The Greek budget deficit posted a 39.2 percent decline in the first quarter of the year, according to the State General Accounting Office, against a targeted 30.2 percent drop for the whole of the year, although there are signs that the state has stopped fulfilling some of its payment obligations. The deficit amounted to 4.326 billion euros against 7.119 billion euros in the first quarter of 2009, while the budget’s net revenues grew by 9.7 percent against the same period last year, compared to an annual target of an 11.7 percent rise as envisaged in the Stability and Growth Program. Budget expenditure went down by 3 percent against a target of 3.5 percent for 2010. The flip side however is that the same data show tax receipts in the January-March 2010 period down by 24.5 percent from one year previously, while sources suggest that value-added tax revenues have frozen.

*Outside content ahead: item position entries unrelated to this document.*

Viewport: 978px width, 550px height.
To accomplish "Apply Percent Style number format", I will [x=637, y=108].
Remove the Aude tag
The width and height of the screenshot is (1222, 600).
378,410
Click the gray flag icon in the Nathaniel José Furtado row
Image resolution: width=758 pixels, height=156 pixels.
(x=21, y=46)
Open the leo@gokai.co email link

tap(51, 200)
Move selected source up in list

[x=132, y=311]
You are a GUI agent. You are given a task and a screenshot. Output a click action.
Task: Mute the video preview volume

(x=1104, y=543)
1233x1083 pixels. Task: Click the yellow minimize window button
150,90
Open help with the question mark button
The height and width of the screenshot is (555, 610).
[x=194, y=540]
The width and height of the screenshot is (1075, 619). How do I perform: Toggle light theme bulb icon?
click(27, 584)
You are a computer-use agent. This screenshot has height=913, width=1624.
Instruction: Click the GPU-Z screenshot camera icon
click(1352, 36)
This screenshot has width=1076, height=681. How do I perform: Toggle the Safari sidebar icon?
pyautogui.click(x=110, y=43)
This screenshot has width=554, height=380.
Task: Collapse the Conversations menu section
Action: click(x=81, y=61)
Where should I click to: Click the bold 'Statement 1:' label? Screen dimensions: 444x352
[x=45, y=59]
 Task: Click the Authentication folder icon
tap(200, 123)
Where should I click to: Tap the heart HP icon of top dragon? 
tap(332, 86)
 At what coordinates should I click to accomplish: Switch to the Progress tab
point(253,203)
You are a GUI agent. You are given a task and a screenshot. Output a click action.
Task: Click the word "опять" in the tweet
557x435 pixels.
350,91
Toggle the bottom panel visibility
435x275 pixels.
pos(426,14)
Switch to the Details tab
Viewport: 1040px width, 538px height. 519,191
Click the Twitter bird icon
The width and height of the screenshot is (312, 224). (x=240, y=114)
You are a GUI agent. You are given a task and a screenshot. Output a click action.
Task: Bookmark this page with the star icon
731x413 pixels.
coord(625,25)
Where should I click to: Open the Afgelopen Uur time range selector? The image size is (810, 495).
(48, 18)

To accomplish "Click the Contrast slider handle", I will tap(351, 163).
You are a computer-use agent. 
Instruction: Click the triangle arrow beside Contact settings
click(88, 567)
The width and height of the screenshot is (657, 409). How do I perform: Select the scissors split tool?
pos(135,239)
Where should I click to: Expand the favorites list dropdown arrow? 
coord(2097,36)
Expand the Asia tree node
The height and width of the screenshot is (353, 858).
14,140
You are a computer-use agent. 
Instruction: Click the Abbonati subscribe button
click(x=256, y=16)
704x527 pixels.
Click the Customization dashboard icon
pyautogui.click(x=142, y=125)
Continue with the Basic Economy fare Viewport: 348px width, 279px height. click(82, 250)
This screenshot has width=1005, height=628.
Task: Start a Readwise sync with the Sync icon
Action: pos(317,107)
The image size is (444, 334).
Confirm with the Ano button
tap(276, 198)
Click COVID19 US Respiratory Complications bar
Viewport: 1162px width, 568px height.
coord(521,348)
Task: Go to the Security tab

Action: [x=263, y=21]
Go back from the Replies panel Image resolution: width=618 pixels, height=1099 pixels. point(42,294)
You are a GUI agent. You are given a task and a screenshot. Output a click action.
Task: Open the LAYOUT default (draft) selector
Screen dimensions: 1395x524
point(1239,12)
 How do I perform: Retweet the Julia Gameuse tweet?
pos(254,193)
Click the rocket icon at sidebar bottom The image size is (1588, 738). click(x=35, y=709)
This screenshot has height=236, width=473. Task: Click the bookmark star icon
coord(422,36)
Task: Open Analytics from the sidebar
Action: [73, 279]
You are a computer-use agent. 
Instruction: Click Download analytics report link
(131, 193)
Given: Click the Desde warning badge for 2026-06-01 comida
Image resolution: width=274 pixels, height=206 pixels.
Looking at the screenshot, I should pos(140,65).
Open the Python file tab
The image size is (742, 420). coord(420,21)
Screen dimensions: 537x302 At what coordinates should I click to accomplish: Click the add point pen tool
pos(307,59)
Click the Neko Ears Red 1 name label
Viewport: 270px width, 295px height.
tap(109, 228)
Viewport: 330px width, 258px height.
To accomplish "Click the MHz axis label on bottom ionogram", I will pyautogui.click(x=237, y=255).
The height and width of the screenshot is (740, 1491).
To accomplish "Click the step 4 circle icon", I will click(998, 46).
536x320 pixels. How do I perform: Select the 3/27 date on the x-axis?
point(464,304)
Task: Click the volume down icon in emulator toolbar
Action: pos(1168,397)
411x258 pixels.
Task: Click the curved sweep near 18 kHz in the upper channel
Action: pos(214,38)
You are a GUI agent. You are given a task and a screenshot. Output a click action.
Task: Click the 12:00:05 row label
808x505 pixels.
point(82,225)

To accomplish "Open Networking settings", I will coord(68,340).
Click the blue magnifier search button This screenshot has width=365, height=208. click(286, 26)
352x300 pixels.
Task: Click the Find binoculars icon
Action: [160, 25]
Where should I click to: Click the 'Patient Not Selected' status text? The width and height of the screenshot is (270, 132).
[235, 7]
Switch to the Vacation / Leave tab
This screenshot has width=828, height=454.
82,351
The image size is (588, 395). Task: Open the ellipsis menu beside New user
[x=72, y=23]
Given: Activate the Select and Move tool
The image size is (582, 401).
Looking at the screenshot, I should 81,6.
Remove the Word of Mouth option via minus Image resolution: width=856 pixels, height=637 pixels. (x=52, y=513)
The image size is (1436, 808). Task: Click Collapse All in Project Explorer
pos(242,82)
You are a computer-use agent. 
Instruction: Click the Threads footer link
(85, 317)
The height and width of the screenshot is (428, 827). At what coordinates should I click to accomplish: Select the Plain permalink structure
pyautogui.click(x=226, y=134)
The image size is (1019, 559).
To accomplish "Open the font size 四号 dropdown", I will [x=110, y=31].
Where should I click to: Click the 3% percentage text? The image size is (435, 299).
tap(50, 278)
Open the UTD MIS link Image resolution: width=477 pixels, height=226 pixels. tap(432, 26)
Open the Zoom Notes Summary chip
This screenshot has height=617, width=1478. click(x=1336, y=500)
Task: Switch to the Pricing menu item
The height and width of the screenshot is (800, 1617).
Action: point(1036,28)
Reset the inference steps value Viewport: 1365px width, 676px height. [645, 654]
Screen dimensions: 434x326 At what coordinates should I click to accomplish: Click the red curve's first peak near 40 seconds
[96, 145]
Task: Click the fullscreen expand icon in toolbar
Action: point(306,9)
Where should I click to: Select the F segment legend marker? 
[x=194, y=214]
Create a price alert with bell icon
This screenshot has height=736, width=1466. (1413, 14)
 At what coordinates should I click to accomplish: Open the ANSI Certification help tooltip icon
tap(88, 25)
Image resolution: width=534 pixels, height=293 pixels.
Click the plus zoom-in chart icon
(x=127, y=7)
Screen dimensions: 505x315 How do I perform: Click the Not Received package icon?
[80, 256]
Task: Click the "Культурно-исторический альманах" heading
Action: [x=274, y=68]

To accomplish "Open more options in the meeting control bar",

At the same time the market is anxiously waiting for the state to pay its dues, as the government tries to keep spending to a minimum, which means its debts are swelling. State debts are now estimated at over 12-13 billion euros. The situation has increased fears of a vicious circle in which the state will further burden the deficit with those debts, resulting in a constantly growing public debt. This will mean more money required to cover the interest for Greece’s obligations that will additionally make the deficit expand as it also includes interest. These developments are likely to have a huge impact on the recession, deepening it further. It is noteworthy that in the first quarter the only expenditure that rose significantly was interest payments.